Top of AVAILABLE RECORDS

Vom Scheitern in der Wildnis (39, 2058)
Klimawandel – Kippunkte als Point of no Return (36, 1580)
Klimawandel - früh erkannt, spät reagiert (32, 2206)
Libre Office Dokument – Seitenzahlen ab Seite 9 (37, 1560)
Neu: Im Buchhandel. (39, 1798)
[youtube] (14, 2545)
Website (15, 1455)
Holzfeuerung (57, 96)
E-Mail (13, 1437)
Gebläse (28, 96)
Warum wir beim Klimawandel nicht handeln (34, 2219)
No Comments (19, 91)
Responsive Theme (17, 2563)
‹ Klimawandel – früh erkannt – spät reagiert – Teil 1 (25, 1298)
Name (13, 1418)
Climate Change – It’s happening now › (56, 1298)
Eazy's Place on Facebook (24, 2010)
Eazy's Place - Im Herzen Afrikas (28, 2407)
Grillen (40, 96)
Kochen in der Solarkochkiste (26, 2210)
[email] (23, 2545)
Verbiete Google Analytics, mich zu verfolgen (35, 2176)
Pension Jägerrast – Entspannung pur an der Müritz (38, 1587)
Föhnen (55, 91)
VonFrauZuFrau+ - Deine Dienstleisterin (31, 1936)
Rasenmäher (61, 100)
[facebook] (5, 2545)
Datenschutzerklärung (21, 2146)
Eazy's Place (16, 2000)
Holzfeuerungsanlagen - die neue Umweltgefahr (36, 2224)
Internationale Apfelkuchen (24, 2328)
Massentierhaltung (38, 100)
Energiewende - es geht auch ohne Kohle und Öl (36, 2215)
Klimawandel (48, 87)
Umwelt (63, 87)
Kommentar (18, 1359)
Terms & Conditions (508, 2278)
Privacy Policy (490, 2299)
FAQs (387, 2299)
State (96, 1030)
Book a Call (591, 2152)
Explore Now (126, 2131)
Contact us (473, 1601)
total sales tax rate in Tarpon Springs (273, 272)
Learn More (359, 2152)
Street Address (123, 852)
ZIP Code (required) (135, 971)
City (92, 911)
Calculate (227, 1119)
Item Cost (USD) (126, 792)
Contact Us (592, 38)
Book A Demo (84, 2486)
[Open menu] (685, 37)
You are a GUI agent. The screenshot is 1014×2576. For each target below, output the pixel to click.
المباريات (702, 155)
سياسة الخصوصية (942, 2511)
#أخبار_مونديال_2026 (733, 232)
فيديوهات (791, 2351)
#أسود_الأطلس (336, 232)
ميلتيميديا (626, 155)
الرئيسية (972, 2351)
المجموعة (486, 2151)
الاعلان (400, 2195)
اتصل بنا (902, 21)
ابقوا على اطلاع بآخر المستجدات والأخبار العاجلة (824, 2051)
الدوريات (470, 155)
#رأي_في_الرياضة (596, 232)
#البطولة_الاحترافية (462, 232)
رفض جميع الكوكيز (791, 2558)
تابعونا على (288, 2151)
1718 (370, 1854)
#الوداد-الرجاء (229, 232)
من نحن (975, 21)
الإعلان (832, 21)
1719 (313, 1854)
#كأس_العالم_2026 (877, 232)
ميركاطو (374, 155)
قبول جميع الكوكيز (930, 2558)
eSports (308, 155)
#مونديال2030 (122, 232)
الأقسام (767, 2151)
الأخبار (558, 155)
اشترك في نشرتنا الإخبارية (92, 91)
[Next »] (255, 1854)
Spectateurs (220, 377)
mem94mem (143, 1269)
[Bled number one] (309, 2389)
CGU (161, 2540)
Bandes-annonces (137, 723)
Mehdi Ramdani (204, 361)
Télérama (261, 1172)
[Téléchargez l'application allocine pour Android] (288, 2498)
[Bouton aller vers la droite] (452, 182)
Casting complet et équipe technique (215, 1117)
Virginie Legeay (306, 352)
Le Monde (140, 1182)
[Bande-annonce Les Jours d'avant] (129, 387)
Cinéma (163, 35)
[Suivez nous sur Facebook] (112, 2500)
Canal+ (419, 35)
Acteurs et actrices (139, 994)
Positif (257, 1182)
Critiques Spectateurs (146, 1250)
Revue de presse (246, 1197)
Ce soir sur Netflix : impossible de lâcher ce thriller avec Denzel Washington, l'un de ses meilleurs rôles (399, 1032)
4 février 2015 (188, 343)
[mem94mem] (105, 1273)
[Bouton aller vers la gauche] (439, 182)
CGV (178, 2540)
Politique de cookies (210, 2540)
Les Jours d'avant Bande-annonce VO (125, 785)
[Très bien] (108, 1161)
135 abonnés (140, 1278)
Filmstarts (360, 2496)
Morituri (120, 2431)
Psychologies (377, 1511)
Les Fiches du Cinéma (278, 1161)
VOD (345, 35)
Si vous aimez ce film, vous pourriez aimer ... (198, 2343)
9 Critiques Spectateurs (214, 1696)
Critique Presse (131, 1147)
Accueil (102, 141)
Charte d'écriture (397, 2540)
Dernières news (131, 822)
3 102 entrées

Bottom of AVAILABLE RECORDS

- YOUR INSTRUCTIONS
Collect each line above holding the string "aller".

- ANSWER BOX
[Bouton aller vers la droite] (452, 182)
[Bouton aller vers la gauche] (439, 182)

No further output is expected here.